The Beginhjof now serves not as a convent, but as apartments for visiting faculty. “The building I was in was 16th century but a fully outfitted apartment with everything I needed,” Carpenter said. “It was very comfortable housing, just extraordinarily interesting and beautiful.”

Carpenter’s classroom experience was quite a bit different than his classes at intimate Oxford. His modern American literature class numbered 167 students—a whopping amount by American standards for a literature class.

“That made it tough because there wasn’t a good way to handle a discussion with that many people,” Carpenter said. “It meant that I was lecturing the entire time, the classes met once a week for two hours a clip, so it’s sometimes tough to have enough material.”
Even the graduate seminar on Vietnam-era literature had 25 students, perhaps 50 percent larger than a comparable seminar at a U.S. university. The class covered an era with which Carpenter is intimately familiar.

In 1968, the then-21-year-old Carpenter graduated from the College of Charleston with a double major in English and mathematics. He then entered graduate school at Vanderbilt. He never finished.

The fall of 1968 was the first semester that deferments for graduate students had been removed.

Thousands of graduate students were swept into the armed forces that autumn, and Carpenter was one of them. “Most of my basic training company were graduate students from various disciplines,” Carpenter said. “Our platoon leader was a recent philosophy Ph.D. That made for an interesting basic training, because you had all these very well-educated young men who weren’t inclined to be indoctrinated in quite the way the Army intended.”

Like many young Americans of his generation, Carpenter faced a life-defining choice concerning service in Vietnam.
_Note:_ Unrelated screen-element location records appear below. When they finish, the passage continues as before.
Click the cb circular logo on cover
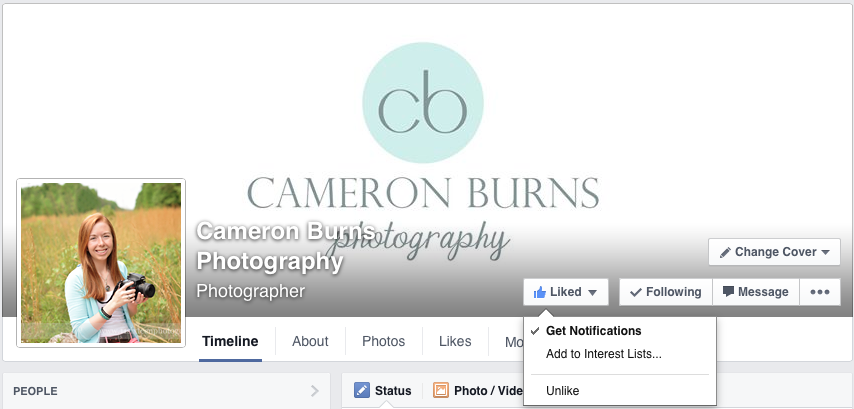Viewport: 854px width, 409px height. 423,102
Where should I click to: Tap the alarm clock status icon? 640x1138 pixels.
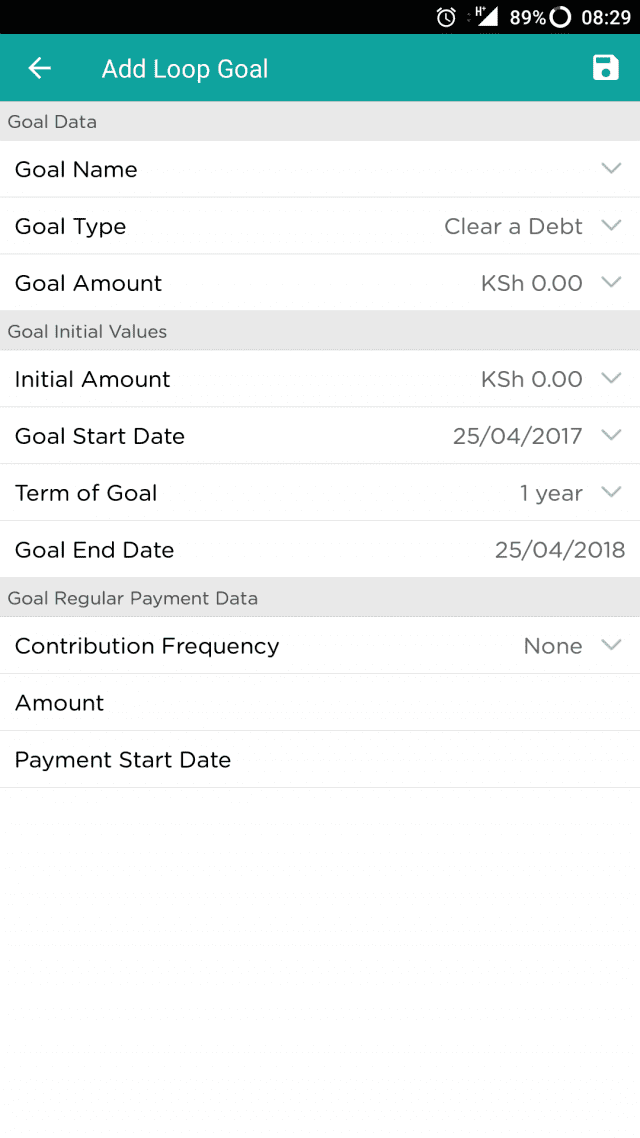tap(446, 17)
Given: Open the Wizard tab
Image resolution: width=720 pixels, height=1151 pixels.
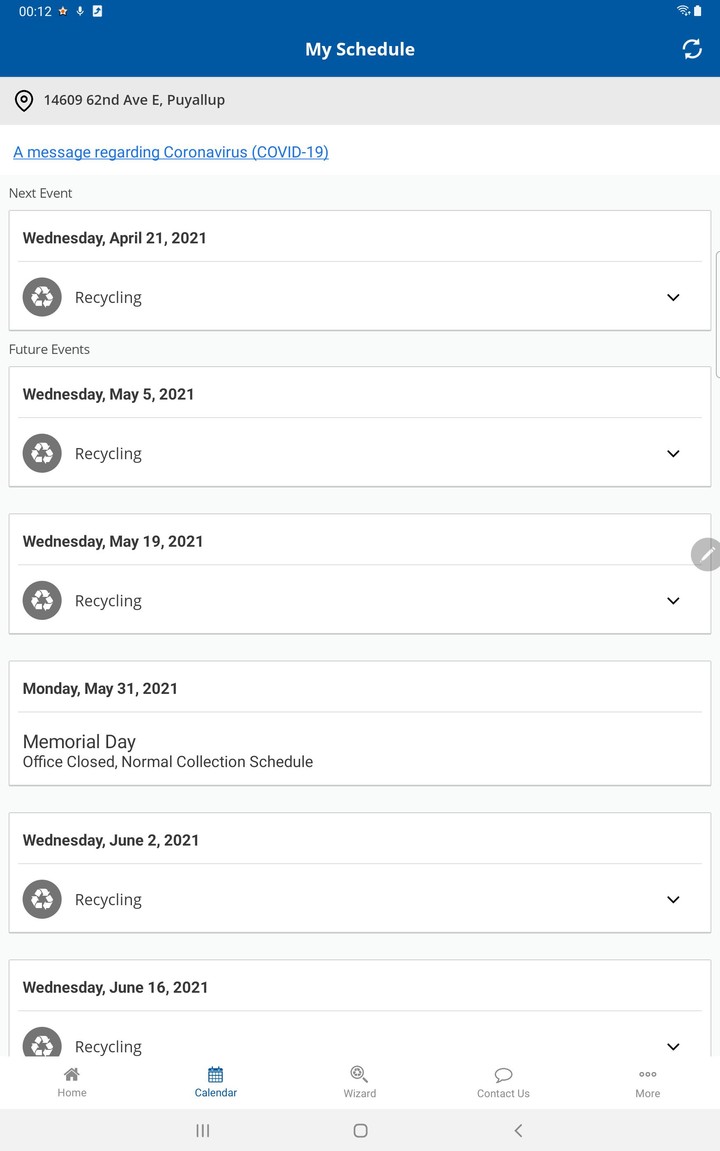Looking at the screenshot, I should (x=360, y=1082).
“We were all fundamentally opposed to military service—especially to the war in Vietnam and the reasons we were there,” Carpenter said. “I had a route to Canada, with a plane ticket I had worked out with the peace folks at Vander-bilt. But when push came to shove, it was either go to Canada or go to jail. When it came right down to it, most of us decided that we would go ahead and take our chances.

“At least military service was a break from graduate school,” he laughed.
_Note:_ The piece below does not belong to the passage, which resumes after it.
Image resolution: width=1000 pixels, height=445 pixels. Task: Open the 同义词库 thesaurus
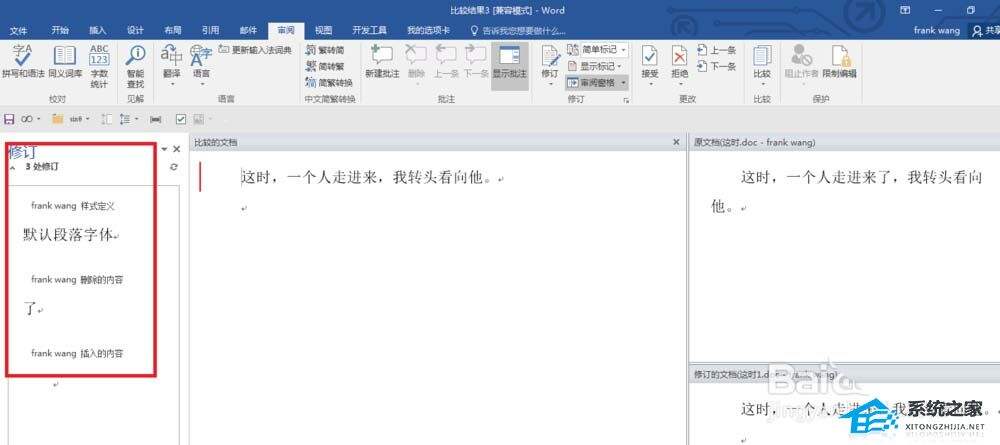point(64,62)
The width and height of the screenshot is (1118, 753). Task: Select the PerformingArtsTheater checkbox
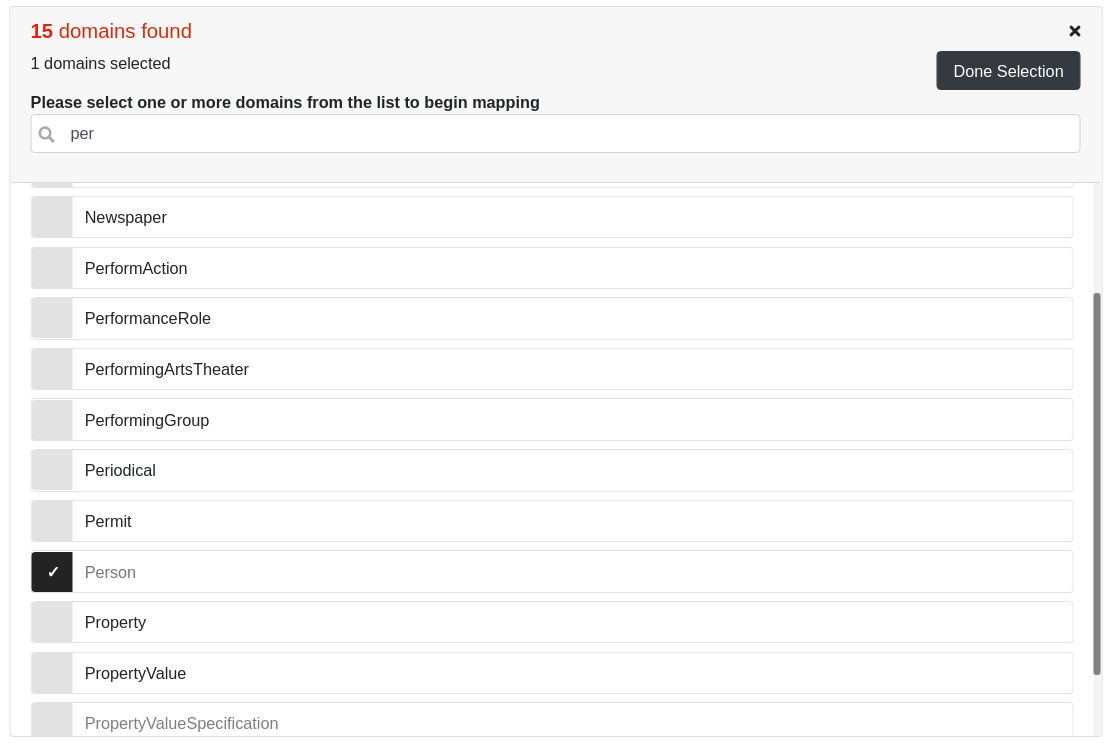click(x=51, y=368)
Carpenter served three years in the Army, including a tour of duty in Vietnam from 1969–70. He rose to the rank of sergeant and earned the Bronze Star. He then returned to grad school and earned his master’s in English at North Carolina in 1973

That same year, Carpenter’s first book of poetry, A Year for the Spider, was published. The poems were based on his experiences in Vietnam, and the book’s tone was quite a bit different than his early work in Charleston.
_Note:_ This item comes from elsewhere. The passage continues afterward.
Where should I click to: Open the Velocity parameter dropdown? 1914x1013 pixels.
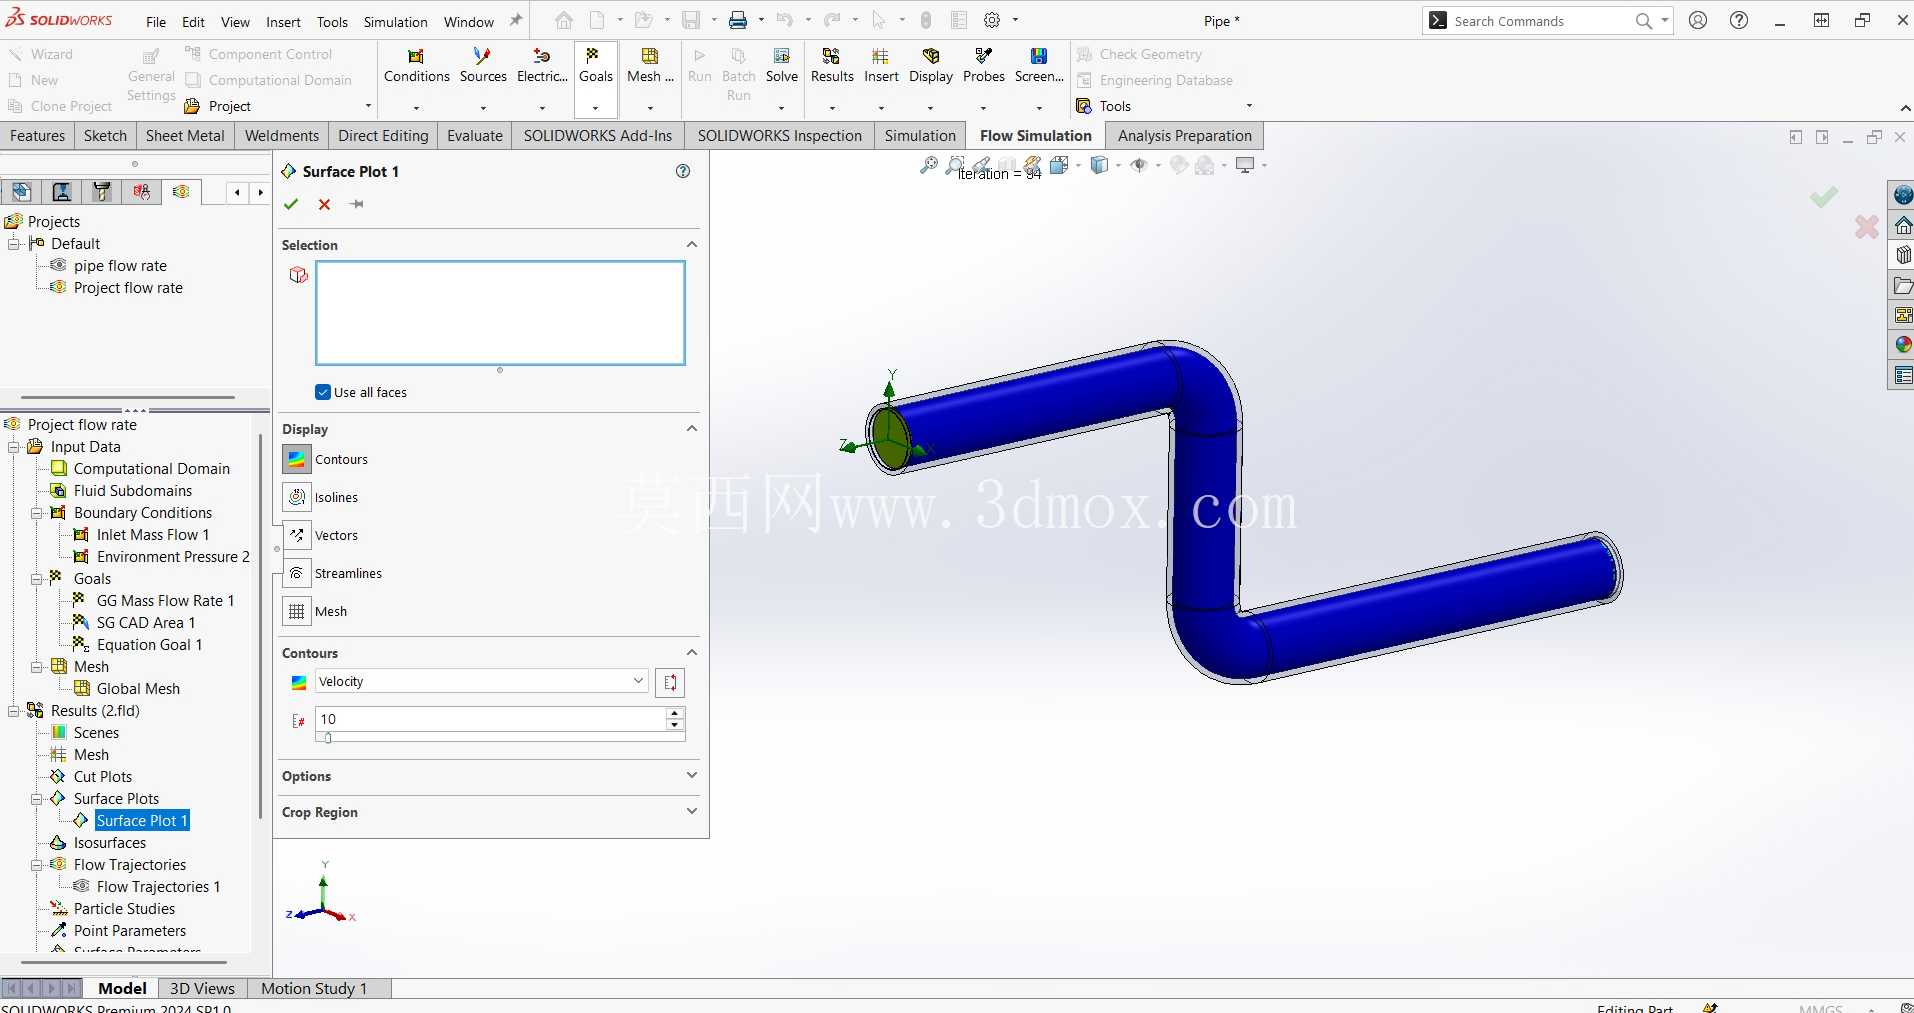pos(482,681)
“I became a far less romantic poet than I was as an undergraduate,” Carpenter said. “My poetry took on some very hard edges.”

For instance, a passage in the book’s preface reads: “[The poems] are radically subjective responses to the kinds of experiences which have come to characterize this particularly tragic and absurd war.”

While the Belgian students didn’t have firsthand knowledge of the Vietnam War, the violence that accompanied war protests in this country also affected Western Europe. “They had very strong feelings, because 1968 was a watershed year for them, too,” Carpenter said. “There were widespread student demonstrations throughout Europe.”

At Leuven, for instance, students blockaded the streets and burnt cars. The governments of both France and Belgium almost fell that year.

“They were very interested in Vietnam as an inciting event for their 1968 rebellion,” Carpenter said.

Literature of the Vietnam era is not Carpenter’s sole area of interest or expertise. He has written several essays on William Faulkner and has produced an extensive catalog of work on the Pulitzer-Prize-winning poet John Gould Fletcher. Introducing the literature of the American South to his Belgian students proved to be a daunting task, but one they eventually picked up.

“I had to fill in a great deal of background concerning the nature of the American South, its history and peculiar customs,” Carpenter said. “I came up with some ways of getting a lot of information into a limited number of examples. I streamlined my teaching.”

Carpenter said while he enjoyed his time in Europe, his desire to teach abroad has been quenched.

Any other trip overseas will be as a researcher. Or a tourist.